**WORK INSTRUCTION**.
Output only the lines from the start of the entries through the line holding "メーカー3社保証体制 (310, 1504)". Each line must match the original exactly.

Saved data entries
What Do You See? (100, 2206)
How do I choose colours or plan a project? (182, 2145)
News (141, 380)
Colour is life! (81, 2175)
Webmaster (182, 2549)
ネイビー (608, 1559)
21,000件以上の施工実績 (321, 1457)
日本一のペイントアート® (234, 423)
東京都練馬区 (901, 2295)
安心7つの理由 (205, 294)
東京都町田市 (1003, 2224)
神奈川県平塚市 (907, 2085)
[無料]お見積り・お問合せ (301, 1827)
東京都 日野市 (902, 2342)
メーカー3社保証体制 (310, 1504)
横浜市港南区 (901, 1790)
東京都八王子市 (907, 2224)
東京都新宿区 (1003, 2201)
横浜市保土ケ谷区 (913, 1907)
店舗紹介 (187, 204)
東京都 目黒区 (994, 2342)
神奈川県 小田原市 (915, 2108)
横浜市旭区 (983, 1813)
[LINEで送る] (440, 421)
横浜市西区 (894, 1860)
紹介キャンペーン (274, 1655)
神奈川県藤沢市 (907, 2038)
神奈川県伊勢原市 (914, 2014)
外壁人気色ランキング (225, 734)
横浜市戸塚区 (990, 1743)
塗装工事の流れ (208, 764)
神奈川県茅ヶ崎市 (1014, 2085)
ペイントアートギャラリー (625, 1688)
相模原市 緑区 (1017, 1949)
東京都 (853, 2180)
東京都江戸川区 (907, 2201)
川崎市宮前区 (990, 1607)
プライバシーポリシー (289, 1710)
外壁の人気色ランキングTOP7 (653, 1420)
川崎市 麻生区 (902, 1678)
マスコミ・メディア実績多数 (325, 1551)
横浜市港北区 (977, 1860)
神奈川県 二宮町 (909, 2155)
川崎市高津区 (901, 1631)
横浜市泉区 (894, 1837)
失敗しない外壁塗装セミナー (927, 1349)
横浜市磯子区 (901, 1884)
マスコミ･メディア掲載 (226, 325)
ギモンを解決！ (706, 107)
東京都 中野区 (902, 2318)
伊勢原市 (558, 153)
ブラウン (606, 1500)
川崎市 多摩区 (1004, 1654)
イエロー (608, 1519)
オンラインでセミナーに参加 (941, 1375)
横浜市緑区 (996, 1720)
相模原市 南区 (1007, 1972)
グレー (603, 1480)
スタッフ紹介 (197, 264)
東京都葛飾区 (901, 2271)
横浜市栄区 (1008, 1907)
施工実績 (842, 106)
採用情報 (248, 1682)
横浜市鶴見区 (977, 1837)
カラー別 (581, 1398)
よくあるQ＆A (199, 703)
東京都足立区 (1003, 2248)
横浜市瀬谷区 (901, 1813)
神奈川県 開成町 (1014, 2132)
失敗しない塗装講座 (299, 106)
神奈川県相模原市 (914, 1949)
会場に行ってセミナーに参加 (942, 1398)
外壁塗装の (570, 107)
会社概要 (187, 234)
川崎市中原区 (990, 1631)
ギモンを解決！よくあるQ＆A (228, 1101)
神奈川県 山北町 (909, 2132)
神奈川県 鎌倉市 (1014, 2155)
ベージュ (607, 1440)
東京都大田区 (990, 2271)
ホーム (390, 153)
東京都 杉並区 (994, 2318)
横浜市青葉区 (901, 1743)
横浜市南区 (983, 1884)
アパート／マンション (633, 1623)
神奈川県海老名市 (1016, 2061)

**OUTPUT**.
What Do You See? (100, 2206)
How do I choose colours or plan a project? (182, 2145)
News (141, 380)
Colour is life! (81, 2175)
Webmaster (182, 2549)
ネイビー (608, 1559)
21,000件以上の施工実績 (321, 1457)
日本一のペイントアート® (234, 423)
東京都練馬区 (901, 2295)
安心7つの理由 (205, 294)
東京都町田市 (1003, 2224)
神奈川県平塚市 (907, 2085)
[無料]お見積り・お問合せ (301, 1827)
東京都 日野市 (902, 2342)
メーカー3社保証体制 (310, 1504)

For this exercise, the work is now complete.